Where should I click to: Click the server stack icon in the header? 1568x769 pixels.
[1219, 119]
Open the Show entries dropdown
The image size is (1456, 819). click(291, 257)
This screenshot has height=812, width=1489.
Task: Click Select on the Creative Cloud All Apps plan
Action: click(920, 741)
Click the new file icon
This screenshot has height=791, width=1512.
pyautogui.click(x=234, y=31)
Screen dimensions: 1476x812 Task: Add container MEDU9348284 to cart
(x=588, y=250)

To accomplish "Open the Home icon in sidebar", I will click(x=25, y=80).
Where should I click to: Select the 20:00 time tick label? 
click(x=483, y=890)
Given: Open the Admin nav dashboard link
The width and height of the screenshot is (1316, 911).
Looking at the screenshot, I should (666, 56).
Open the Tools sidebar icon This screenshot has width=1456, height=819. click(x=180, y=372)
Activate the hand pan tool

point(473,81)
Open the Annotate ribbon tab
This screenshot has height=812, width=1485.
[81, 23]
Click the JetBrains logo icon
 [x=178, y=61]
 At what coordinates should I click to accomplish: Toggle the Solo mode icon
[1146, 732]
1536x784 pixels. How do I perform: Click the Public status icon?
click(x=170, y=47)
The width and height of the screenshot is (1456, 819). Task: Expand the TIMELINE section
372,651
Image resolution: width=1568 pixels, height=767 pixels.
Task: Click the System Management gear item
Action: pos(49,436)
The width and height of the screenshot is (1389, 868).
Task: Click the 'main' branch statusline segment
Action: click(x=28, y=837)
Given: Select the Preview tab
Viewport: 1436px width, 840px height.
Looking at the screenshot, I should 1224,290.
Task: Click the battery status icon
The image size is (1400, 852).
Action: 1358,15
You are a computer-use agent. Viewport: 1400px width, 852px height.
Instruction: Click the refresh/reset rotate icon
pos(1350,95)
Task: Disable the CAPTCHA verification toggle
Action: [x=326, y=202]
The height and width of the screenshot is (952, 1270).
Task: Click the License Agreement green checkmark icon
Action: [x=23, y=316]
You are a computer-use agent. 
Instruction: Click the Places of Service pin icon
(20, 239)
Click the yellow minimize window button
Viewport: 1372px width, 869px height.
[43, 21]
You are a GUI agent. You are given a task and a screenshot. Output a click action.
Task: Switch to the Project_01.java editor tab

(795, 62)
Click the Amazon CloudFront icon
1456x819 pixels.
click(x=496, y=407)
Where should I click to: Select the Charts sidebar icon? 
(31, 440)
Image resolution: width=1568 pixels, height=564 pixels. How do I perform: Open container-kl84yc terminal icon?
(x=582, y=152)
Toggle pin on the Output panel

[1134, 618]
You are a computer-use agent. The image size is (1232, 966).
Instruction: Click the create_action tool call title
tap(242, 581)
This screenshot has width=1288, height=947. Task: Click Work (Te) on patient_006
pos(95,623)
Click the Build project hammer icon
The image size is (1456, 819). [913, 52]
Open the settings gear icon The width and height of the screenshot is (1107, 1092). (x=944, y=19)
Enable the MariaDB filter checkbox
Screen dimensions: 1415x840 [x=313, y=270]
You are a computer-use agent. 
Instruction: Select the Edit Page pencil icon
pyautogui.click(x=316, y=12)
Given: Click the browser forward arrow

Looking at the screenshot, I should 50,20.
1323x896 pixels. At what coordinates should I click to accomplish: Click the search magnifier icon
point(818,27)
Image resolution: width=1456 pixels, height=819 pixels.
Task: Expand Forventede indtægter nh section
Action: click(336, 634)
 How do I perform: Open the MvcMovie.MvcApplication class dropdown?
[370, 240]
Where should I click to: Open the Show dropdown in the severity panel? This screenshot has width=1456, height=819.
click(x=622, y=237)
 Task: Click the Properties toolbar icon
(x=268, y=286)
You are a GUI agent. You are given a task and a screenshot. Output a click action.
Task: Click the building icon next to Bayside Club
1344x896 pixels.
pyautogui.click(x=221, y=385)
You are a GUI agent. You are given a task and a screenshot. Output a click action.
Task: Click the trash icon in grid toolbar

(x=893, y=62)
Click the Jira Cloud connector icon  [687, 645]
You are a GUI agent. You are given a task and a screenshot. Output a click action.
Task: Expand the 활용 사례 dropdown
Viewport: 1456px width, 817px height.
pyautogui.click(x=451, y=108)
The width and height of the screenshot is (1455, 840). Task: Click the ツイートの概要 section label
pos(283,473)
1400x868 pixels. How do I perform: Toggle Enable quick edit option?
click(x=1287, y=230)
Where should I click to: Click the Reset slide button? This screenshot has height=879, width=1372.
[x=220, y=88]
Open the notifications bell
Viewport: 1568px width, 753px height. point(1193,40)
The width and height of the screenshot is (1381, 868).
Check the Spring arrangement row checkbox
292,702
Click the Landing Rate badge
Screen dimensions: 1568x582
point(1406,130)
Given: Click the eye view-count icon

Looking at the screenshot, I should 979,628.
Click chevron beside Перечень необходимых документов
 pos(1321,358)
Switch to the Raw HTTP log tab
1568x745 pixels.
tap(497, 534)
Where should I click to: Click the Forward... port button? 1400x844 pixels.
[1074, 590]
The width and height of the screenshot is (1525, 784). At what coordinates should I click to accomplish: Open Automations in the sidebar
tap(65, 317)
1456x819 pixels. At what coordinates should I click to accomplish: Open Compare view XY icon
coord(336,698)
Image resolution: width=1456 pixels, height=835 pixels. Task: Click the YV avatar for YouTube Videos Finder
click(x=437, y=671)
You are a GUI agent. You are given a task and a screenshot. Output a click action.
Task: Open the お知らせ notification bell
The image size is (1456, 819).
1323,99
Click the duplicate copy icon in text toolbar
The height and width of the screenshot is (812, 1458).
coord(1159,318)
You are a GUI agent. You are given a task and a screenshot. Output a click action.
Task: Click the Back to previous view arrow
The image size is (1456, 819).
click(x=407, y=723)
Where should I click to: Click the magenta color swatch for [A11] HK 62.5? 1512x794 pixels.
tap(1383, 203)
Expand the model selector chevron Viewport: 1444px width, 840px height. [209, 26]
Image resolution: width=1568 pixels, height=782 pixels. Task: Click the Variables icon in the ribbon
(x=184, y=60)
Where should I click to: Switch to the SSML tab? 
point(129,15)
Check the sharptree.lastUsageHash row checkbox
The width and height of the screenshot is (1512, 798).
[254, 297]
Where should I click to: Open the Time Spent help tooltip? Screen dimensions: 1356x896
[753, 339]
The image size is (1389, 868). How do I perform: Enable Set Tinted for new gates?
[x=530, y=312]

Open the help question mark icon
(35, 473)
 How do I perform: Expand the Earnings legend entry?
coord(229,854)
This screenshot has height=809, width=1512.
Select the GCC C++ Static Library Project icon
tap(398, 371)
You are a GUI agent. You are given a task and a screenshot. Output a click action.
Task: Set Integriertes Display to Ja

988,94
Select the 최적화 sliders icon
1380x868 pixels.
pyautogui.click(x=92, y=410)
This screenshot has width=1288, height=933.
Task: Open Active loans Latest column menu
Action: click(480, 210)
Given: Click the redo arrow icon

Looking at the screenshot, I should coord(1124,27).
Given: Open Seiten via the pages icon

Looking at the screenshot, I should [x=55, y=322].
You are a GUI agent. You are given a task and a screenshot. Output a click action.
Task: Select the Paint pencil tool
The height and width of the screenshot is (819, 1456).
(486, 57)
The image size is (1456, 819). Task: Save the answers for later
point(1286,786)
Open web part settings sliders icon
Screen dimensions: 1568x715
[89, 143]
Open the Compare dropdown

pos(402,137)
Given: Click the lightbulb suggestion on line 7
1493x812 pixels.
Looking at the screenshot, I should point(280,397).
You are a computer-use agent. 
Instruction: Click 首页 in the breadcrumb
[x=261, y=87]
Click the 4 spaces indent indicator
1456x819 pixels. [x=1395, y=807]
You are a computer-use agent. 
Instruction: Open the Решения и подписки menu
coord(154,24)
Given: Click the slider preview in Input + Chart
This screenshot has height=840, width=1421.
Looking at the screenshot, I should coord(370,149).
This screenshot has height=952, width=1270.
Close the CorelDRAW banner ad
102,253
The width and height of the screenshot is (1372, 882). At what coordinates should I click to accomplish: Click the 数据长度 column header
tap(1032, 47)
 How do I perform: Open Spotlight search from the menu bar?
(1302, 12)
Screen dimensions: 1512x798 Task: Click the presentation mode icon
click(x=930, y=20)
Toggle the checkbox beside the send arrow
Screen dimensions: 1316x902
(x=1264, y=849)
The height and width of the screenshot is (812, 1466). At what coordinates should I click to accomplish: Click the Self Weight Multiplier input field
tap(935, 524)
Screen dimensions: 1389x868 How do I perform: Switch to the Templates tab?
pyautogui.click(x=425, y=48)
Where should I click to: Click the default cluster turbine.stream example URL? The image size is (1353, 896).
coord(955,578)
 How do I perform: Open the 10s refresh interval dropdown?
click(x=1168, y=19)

______

Directions:
Check each line above for the word "settings" and copy the ones that have it.

Result of the task:
Open the settings gear icon The width and height of the screenshot is (1107, 1092). (x=944, y=19)
Open web part settings sliders icon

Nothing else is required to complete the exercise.